▶ _Problem statement_:
Select the lines below containing the word "avatar".

▶ _Collected data entries_:
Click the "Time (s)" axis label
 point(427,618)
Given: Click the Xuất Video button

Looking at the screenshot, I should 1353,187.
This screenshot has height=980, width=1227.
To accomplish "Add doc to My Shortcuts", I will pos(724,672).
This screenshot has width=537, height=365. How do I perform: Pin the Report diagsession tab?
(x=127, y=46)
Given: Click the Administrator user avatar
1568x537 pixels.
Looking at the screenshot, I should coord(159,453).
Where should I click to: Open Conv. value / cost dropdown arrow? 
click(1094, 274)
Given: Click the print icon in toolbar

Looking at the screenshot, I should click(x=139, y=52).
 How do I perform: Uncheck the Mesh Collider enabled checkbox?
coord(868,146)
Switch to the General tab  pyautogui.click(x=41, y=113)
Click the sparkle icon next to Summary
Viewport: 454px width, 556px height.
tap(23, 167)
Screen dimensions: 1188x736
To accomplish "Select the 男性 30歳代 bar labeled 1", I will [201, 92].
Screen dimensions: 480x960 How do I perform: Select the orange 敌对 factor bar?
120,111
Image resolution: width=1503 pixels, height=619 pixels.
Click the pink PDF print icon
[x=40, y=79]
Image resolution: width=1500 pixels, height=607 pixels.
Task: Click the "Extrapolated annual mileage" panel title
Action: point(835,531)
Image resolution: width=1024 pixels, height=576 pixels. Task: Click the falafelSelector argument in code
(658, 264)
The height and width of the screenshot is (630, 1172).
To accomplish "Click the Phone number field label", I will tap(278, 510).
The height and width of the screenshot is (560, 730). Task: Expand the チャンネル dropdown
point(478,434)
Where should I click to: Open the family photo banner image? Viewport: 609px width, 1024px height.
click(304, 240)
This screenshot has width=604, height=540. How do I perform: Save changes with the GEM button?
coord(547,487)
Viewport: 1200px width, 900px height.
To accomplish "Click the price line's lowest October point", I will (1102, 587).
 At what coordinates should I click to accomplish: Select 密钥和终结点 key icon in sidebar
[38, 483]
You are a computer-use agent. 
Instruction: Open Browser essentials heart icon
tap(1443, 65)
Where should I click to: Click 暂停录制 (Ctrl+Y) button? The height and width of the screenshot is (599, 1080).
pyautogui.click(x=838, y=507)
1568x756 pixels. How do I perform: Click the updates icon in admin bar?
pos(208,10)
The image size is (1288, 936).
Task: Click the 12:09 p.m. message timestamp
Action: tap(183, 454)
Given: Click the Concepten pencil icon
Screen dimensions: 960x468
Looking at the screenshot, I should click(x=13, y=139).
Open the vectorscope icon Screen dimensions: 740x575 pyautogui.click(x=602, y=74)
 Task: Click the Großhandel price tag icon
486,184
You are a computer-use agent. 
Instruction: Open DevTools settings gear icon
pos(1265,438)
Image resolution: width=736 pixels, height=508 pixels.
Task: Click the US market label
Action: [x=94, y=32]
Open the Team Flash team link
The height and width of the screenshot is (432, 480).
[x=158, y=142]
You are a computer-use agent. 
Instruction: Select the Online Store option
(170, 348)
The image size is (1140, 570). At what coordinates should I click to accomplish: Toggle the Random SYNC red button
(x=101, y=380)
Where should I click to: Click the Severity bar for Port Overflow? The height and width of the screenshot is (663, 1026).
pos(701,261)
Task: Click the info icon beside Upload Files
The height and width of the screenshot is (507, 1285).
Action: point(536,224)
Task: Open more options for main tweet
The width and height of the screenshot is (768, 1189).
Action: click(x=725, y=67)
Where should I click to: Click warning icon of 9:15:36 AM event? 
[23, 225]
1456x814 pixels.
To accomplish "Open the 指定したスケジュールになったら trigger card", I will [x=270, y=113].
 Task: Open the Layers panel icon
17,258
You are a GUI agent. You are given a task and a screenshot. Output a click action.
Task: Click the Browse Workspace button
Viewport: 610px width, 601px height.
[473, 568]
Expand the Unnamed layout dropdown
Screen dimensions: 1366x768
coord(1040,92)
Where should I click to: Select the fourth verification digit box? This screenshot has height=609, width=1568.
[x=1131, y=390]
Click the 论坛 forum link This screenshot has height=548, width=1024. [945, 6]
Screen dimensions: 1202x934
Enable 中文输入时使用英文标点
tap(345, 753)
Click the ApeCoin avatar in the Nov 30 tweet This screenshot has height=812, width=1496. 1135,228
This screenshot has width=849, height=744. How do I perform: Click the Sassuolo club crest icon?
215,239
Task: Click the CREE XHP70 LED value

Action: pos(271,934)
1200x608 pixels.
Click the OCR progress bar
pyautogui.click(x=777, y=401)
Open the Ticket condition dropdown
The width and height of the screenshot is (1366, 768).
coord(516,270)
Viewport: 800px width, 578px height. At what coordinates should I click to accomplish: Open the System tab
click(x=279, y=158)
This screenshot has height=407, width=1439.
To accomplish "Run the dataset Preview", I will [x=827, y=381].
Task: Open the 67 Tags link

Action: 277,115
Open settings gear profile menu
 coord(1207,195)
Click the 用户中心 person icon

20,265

▶ _Your solution_:
Given: Click the Administrator user avatar
Click the ApeCoin avatar in the Nov 30 tweet This screenshot has height=812, width=1496. 1135,228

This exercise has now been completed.